I’m so surprised by it, especially to hear that women are like that! Tbh, I also almost got pushed out by a woman on my way to a priority seat, but I made it there first. Would you always ask to take the seat or only when you felt unwell? I’m so surprised at how people don’t care that I started to question my right to ask for the seat!

I would say though, you are going into spring and summer pregnant which is a bit easier as you won’t be wearing jumpers and coats. It’s harder to hide the baby bump in a summer pregnancy (like my first was), whereas in winter a lot of people early on might be hesitant to offer a seat in case you are just “a bit tubby” as someone told me 🤦🏼‍♀️ the badge isn’t noticeable to everyone and they might be thinking you’ve just got layers on xx

@Bruna I asked when I needed it, like if it’s a long trip or if it was crowded and dangerous. Though sometimes I liked standing to stretch my legs. Honestly almost everytime I had to ask, people would jump up but sometimes it’s tourists who don’t know the priority seat etiquette xx

As bad as it is to say, the etiquette is non existent until you are visibly pregnant. I did notice though, once I was visibly pregnant, and also since I’ve had baby - people were a lot more accommodating. I’ve been asked if I need help with the buggy and even asked if I’d like to sit when I’ve had the buggy. As Sarah said, usually from men. I would definitely continue to ask if I felt like I needed it X

No one offers they see you and pretend not to it’s so bad honestly. I travelled on public transport 8 months pregnant with twins (so very obvious) but hardly anyone would ever offer. I tired to stay as active as possible so the standing didn’t bother me too much apart from the sheer ignorance of people.
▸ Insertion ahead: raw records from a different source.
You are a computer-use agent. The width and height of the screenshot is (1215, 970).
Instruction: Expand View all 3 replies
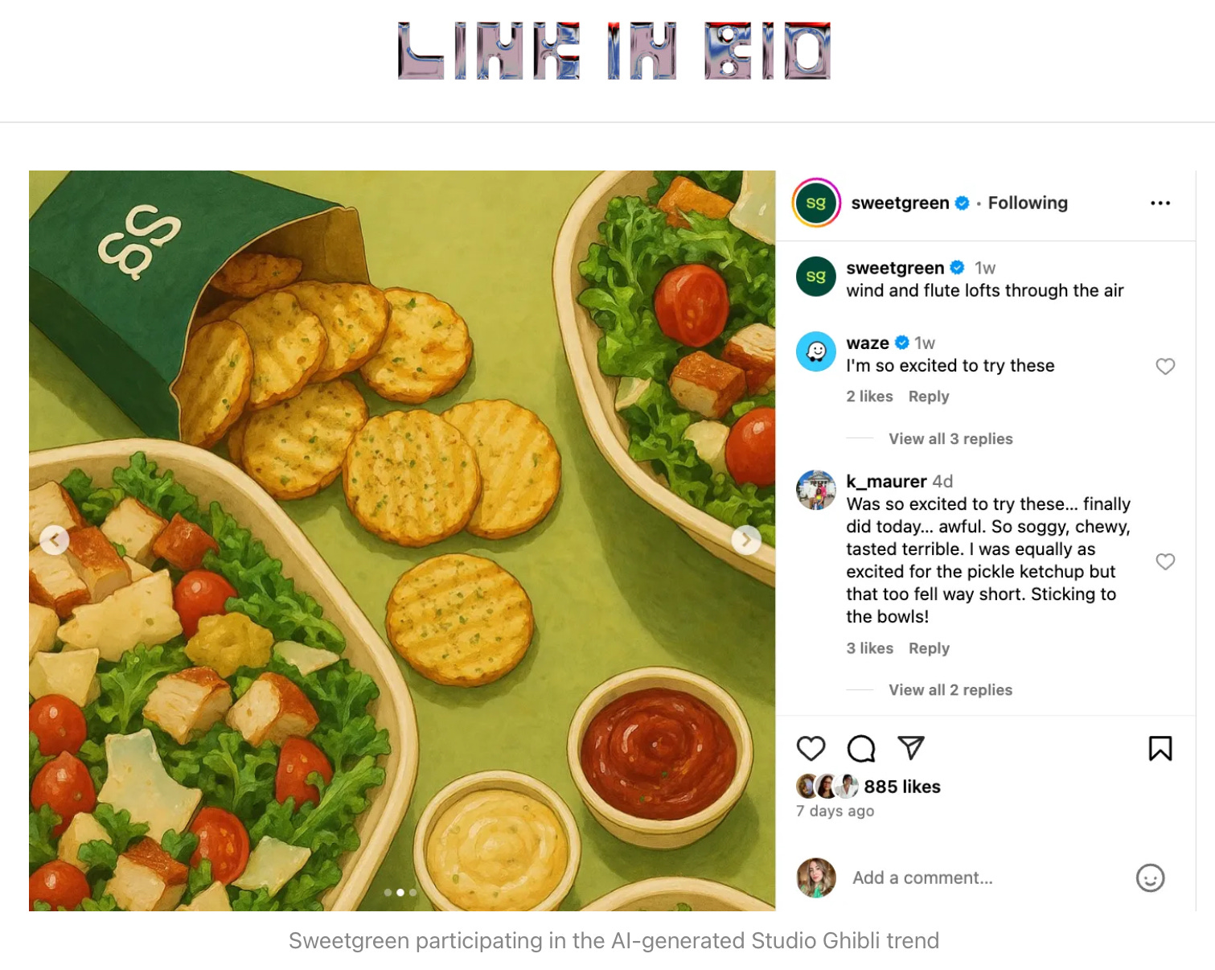(x=950, y=439)
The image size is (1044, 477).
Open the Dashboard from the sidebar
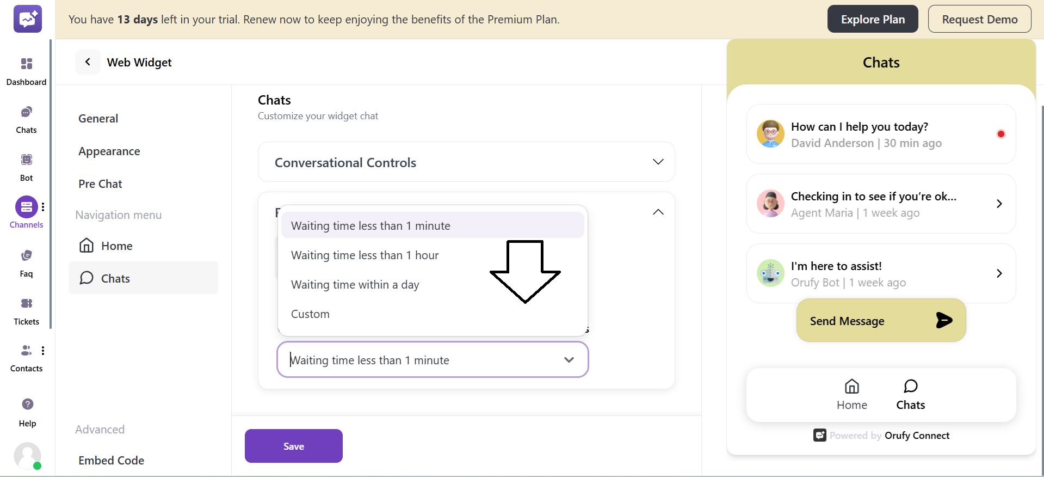pos(26,70)
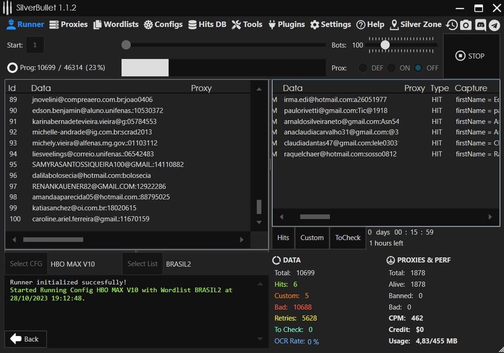Open the Telegram link icon
504x353 pixels.
pos(494,25)
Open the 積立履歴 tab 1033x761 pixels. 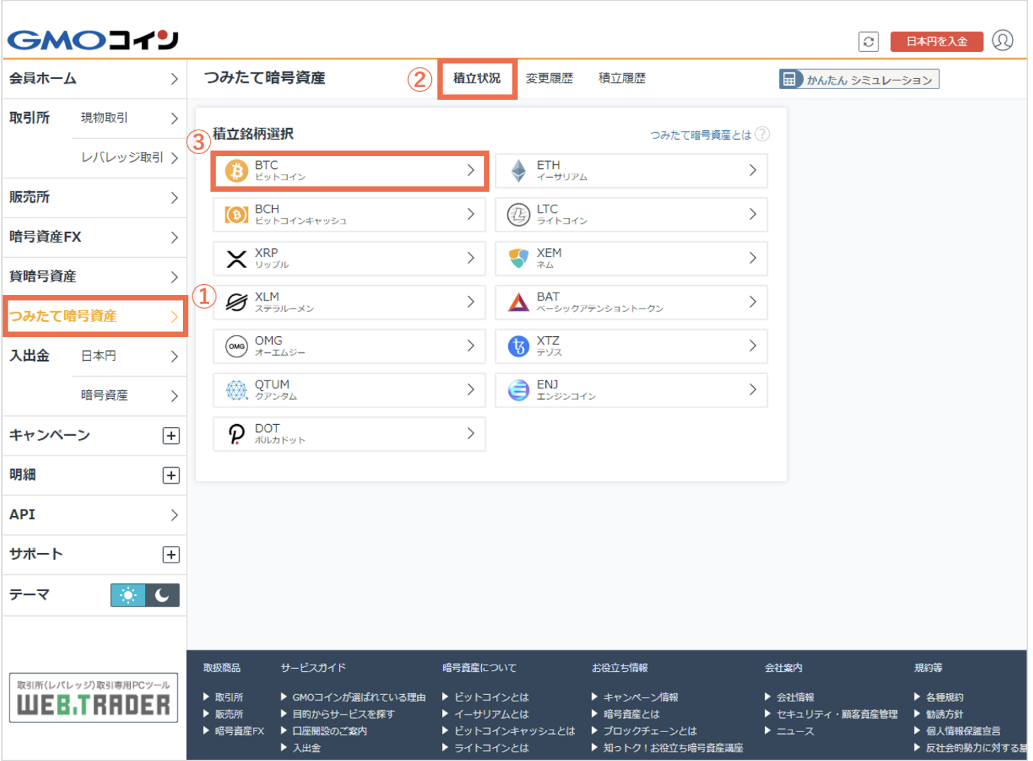(622, 78)
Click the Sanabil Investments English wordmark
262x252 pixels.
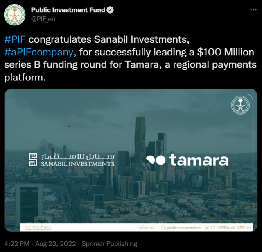78,164
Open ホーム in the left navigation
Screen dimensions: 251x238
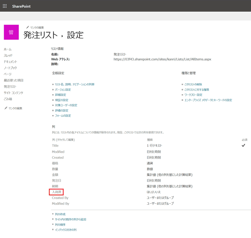pyautogui.click(x=8, y=49)
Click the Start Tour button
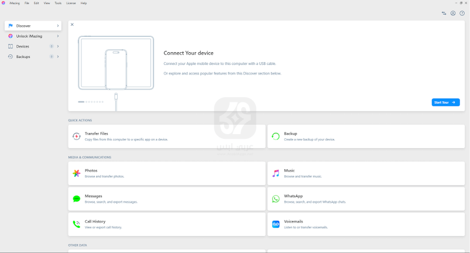The width and height of the screenshot is (470, 253). pyautogui.click(x=445, y=102)
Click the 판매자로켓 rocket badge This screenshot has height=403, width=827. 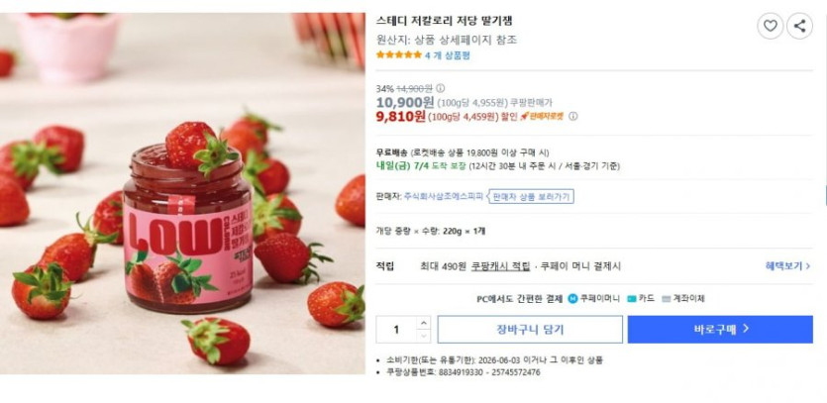coord(542,116)
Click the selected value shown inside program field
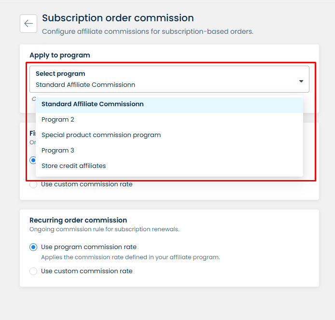Image resolution: width=335 pixels, height=320 pixels. [x=85, y=85]
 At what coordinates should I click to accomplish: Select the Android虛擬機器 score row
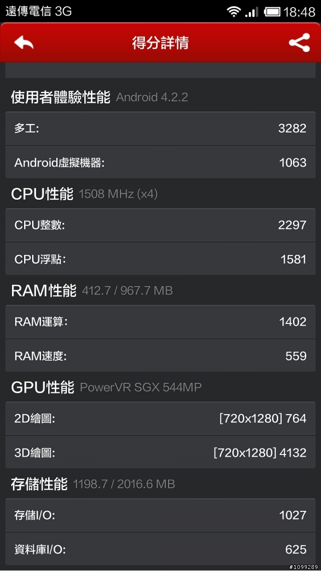161,162
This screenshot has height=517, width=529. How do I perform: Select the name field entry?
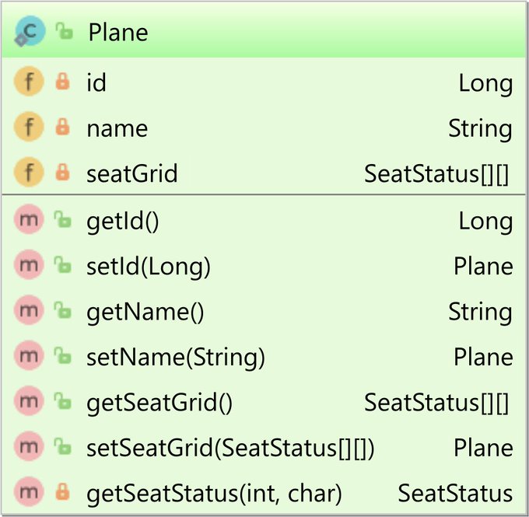click(x=264, y=128)
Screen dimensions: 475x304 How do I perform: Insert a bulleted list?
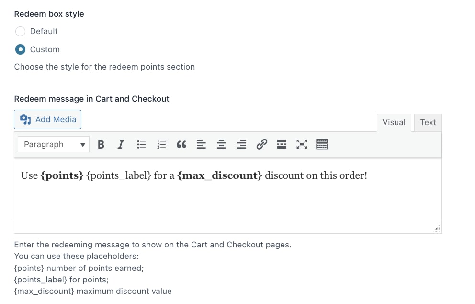[141, 144]
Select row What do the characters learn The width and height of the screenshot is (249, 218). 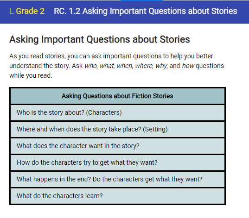(117, 196)
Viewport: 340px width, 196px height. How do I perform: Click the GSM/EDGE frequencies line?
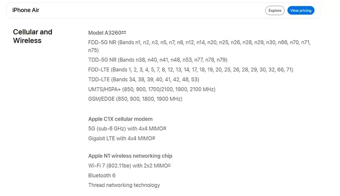pos(135,99)
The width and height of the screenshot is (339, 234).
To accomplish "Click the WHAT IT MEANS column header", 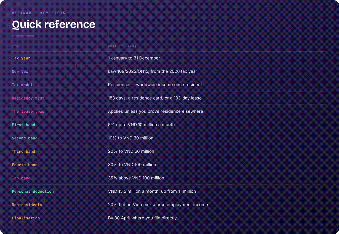I will tap(122, 46).
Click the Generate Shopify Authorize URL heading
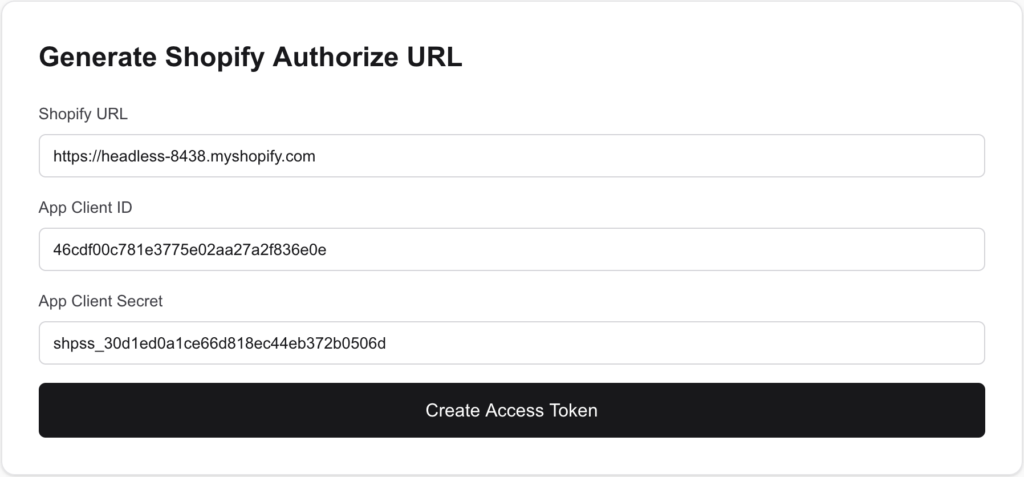 click(x=250, y=56)
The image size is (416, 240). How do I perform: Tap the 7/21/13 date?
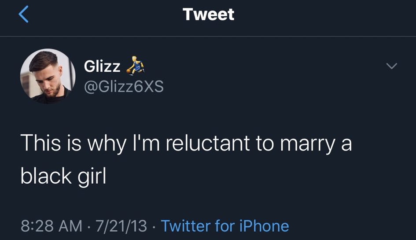point(121,226)
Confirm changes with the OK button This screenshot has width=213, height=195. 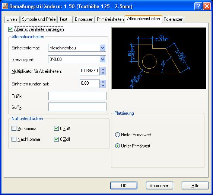click(x=124, y=185)
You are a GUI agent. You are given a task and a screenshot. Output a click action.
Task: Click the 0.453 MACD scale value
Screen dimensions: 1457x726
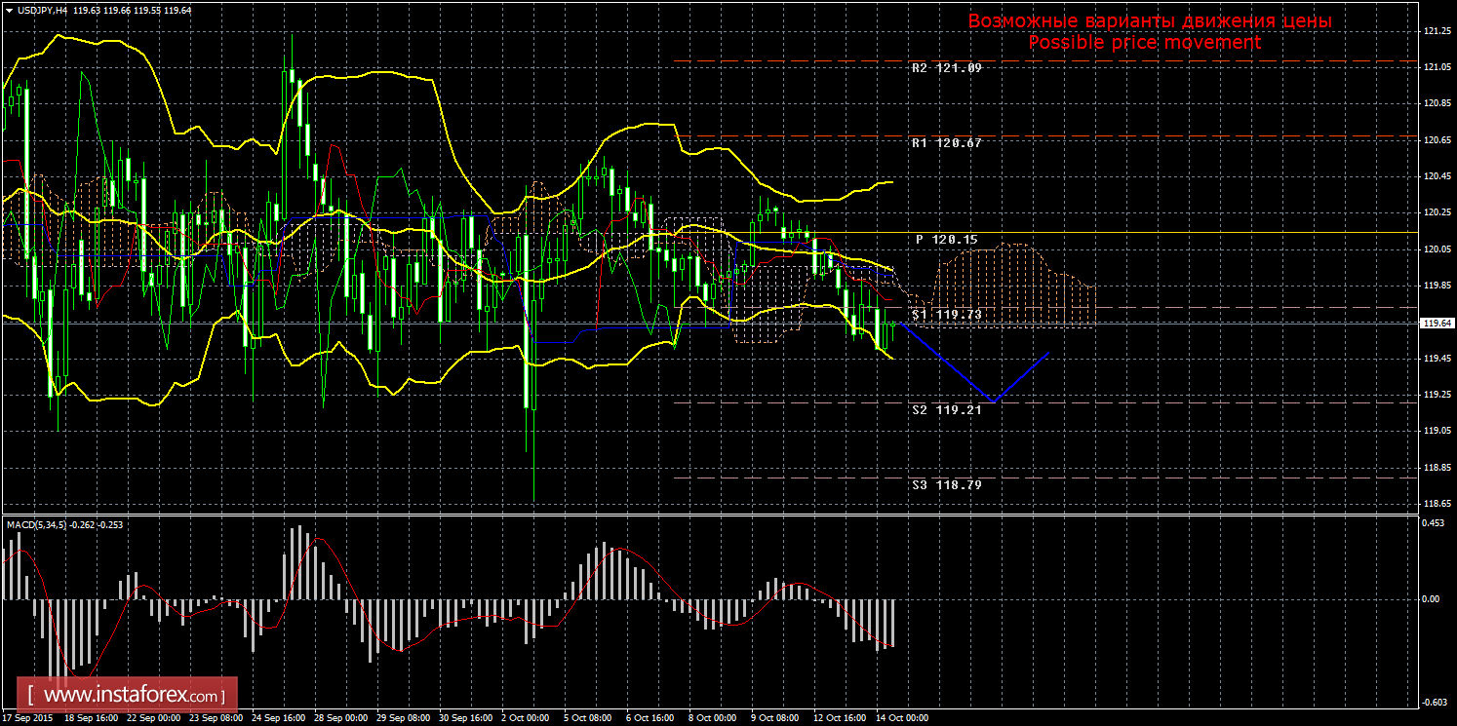pos(1432,523)
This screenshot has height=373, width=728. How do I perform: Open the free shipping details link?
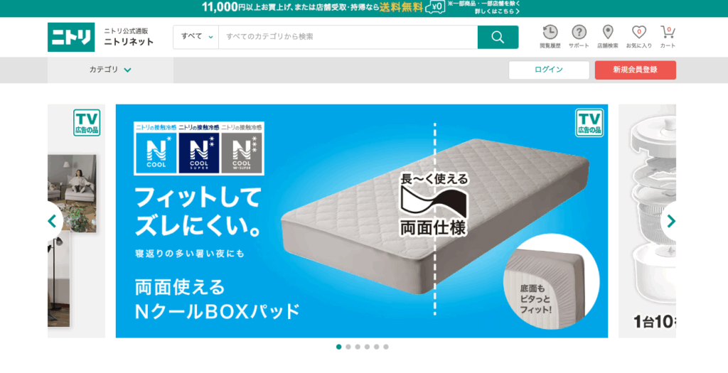pyautogui.click(x=497, y=11)
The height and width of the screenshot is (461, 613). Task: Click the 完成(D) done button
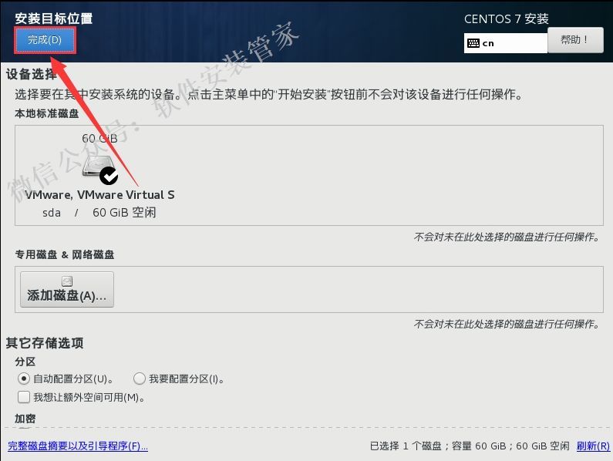pos(45,40)
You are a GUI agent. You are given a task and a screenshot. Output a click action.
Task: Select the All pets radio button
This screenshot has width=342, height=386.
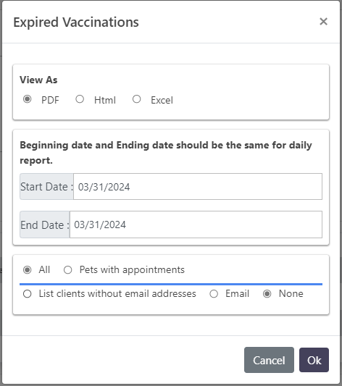[x=27, y=270]
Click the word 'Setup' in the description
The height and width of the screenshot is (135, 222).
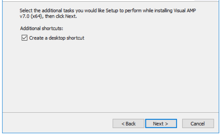112,10
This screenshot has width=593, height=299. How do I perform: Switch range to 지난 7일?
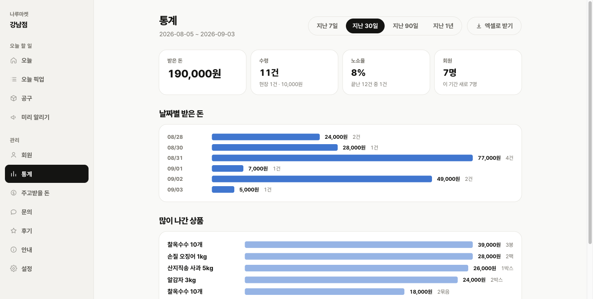click(327, 26)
Thanks so much for sharing your experiences and points of view, guys! ♥️ xxx

Made me LIVID how people just ignore the badge.

I was 39 weeks pregnant and huge, I got on a bus and it was full so I had to stand up holding the pole, eventually a young lad at the back shouted and offered me his seat, like literally the last person on the bus I would expect to do so. Unfortunately I think you are going to have to ask, I will give some people the benefit of the doubt though and say it’s easy to be completely in your own head and not notice other people at all.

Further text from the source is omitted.